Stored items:
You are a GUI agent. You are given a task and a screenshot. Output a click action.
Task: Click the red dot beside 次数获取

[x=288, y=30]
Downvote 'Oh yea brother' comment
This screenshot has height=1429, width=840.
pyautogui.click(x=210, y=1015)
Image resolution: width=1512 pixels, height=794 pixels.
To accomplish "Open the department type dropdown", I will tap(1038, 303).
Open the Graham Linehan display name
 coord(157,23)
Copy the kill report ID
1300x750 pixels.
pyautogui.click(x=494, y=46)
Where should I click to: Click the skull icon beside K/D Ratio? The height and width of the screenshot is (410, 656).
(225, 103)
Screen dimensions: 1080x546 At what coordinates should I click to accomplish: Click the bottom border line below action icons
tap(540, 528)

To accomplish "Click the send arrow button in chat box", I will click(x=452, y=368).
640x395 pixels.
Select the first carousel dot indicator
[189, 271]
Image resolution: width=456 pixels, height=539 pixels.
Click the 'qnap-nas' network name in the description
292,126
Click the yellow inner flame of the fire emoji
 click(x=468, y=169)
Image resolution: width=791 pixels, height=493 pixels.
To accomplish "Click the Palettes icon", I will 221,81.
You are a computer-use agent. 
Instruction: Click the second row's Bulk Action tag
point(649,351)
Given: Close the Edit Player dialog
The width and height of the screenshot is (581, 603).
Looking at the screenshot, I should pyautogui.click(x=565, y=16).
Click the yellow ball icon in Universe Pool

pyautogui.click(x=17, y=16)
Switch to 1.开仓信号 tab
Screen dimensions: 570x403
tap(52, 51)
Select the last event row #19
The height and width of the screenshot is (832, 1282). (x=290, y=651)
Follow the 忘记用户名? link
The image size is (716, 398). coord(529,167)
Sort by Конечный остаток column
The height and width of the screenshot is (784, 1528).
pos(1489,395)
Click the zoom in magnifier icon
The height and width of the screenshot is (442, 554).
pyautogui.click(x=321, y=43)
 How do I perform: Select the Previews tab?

- [Exercise details] Which lines above include the word "agent"? Pick them out and copy them.

- [Result below]
You are a GUI agent. You are given a task and a screenshot. Output a click action.
You are a computer-use agent. 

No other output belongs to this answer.